Edit operator.toml (or create a delegator via the REST API / VS Code status tree):

[[model_servers]]
name = "ollama-local"
kind = "ollama"
base_url = "http://localhost:11434"
display_name = "Ollama (local)"

Then reference it from a delegator:

[[delegators]]
name = "codex-local-qwen"
llm_tool = "codex"
model = "qwen2.5-coder"
model_server = "ollama-local"

Ad-hoc CLI usage

# Named delegator (recommended for repeatable runs)
operator launch --delegator codex-local-qwen

# Ad-hoc overrides (for one-off experiments)
operator launch \
  --llm-tool codex \
  --model qwen2.5-coder \
  --model-server ollama-local

--delegator and the ad-hoc trio (--llm-tool, --model, --model-server) are mutually exclusive.

Protocol compatibility

llm_tool	ollama-compatible?	Notes
`codex`	Yes, directly	Codex speaks OpenAI API; ollama exposes `/v1` out of the box.
`claude`	Only via bridge	Claude CLI speaks Anthropic protocol. Run `claude-code-router` (or similar) at a port and point `base_url` at that bridge with `kind = "anthropic-api"`.
`gemini`	Only via bridge	Same story as claude; use `litellm-proxy` or similar.

REST API

GET    /api/v1/model-servers         # list (declared + implicit builtins)
GET    /api/v1/model-servers/{name}  # fetch by name
POST   /api/v1/model-servers         # create
DELETE /api/v1/model-servers/{name}  # delete (implicit builtins are protected)

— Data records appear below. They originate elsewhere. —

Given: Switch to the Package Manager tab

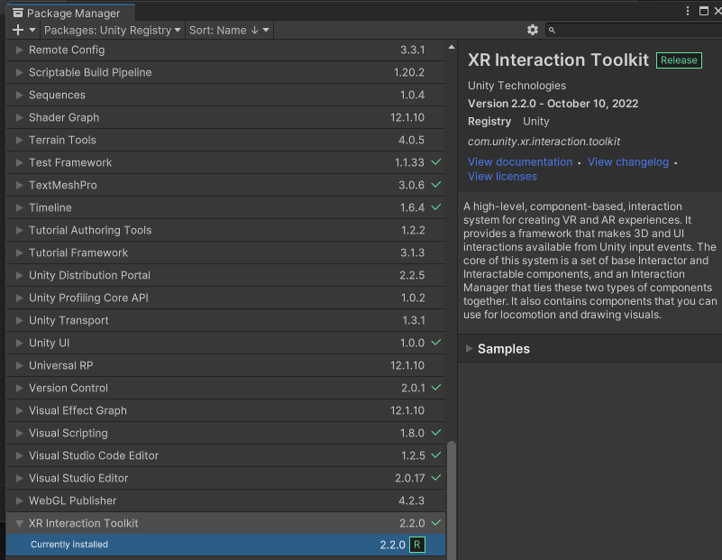Looking at the screenshot, I should (x=69, y=13).
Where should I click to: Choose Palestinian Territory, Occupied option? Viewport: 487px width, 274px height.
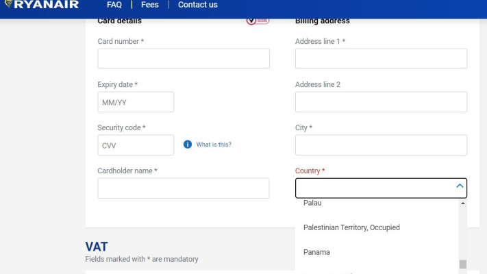351,227
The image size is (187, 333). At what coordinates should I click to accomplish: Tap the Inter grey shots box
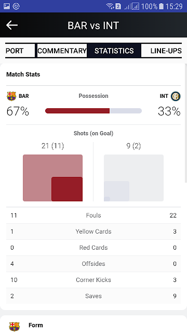click(x=133, y=178)
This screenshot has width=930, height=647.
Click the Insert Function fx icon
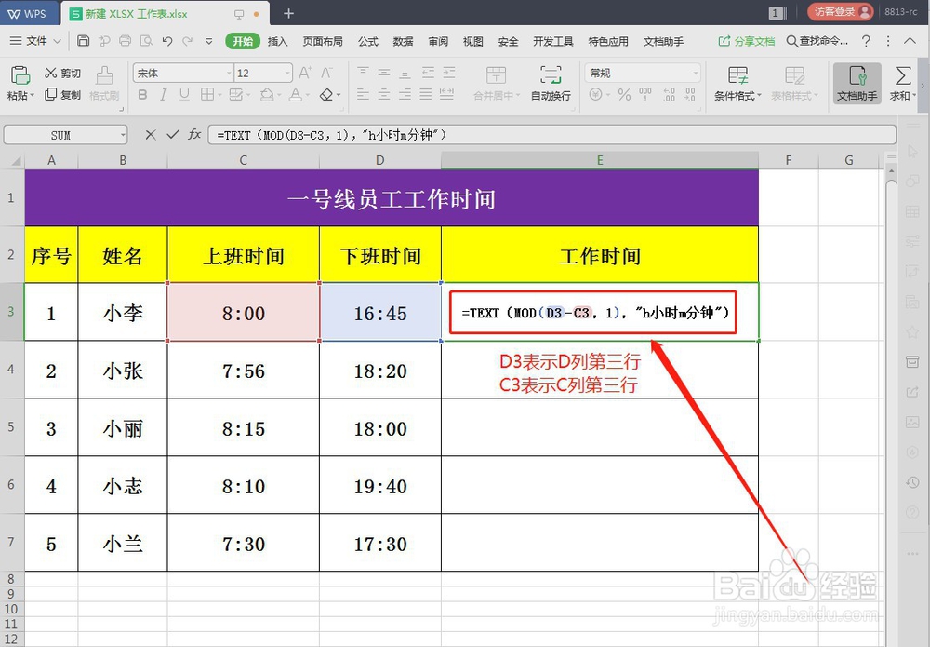[194, 135]
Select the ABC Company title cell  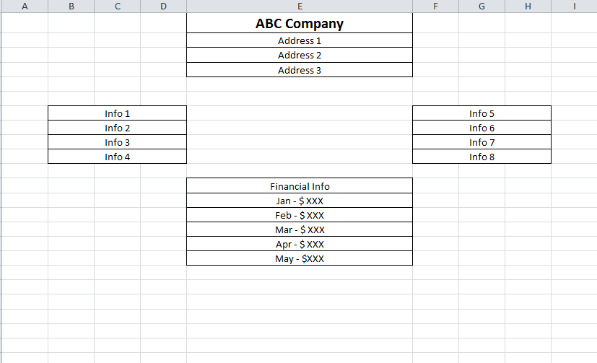tap(300, 24)
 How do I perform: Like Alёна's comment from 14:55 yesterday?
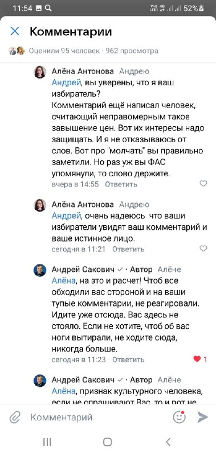203,183
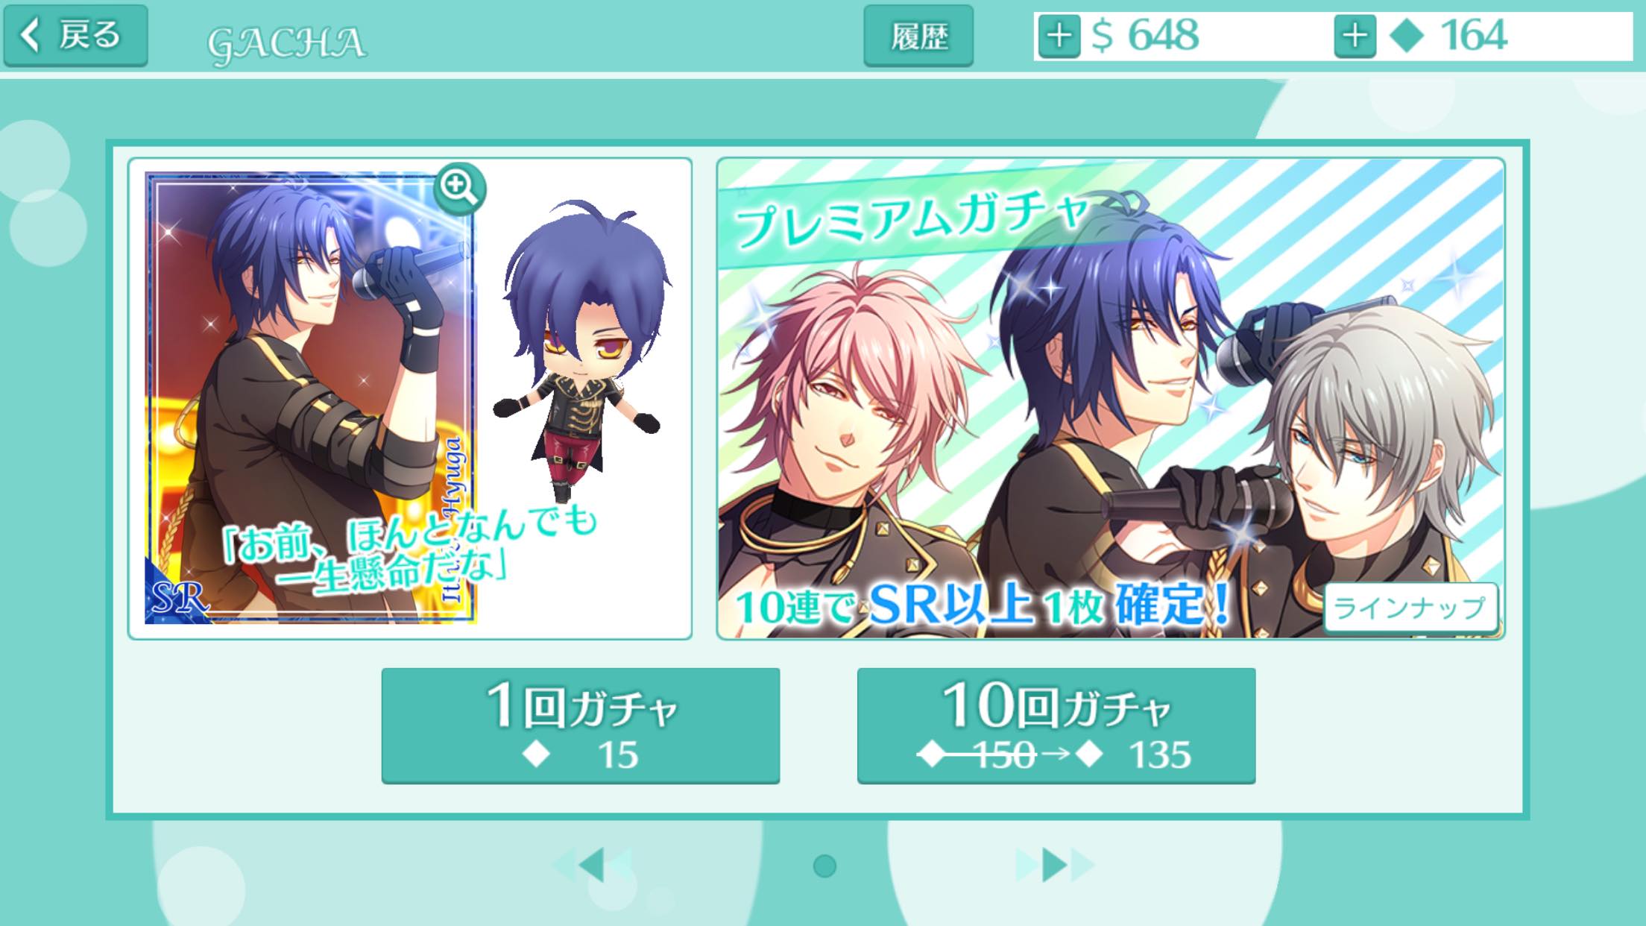Image resolution: width=1646 pixels, height=926 pixels.
Task: Go to the next gacha page arrow
Action: [x=1055, y=865]
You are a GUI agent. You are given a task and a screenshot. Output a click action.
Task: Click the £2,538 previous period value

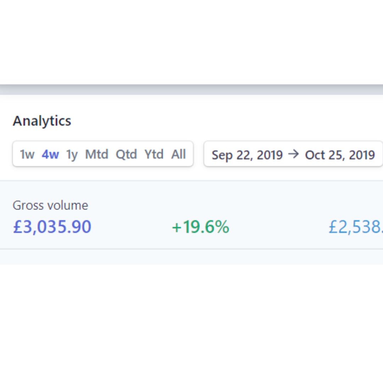point(355,227)
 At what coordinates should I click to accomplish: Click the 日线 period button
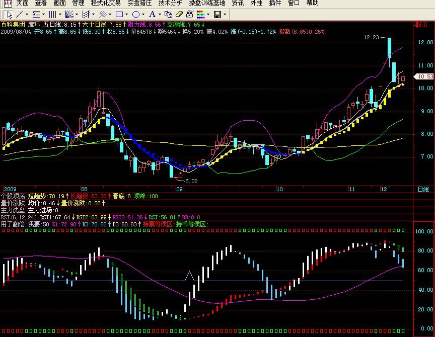coord(423,189)
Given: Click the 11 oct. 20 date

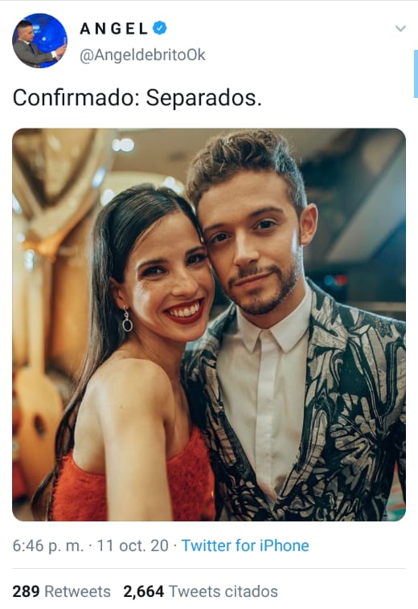Looking at the screenshot, I should pos(133,546).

What ships in this release

This release lays down the infrastructure:

Data model and config schema
REST CRUD endpoints
TUI and VS Code status tree sections
operator launch --model-server <name> flag (validated, resolved through the normal delegator path)

What’s explicitly deferred:

Automatic ollama detection during operator setup
Environment-variable injection on spawn (OPENAI_BASE_URL=… etc.)
Full walkthroughs for wiring up claude/gemini via a bridge
Bundled bridge binaries

Those ship in the next release. In the meantime: declare your model server, attach it to a delegator, and set the appropriate *_BASE_URL env var in your shell before invoking operator — the spawned agent inherits it.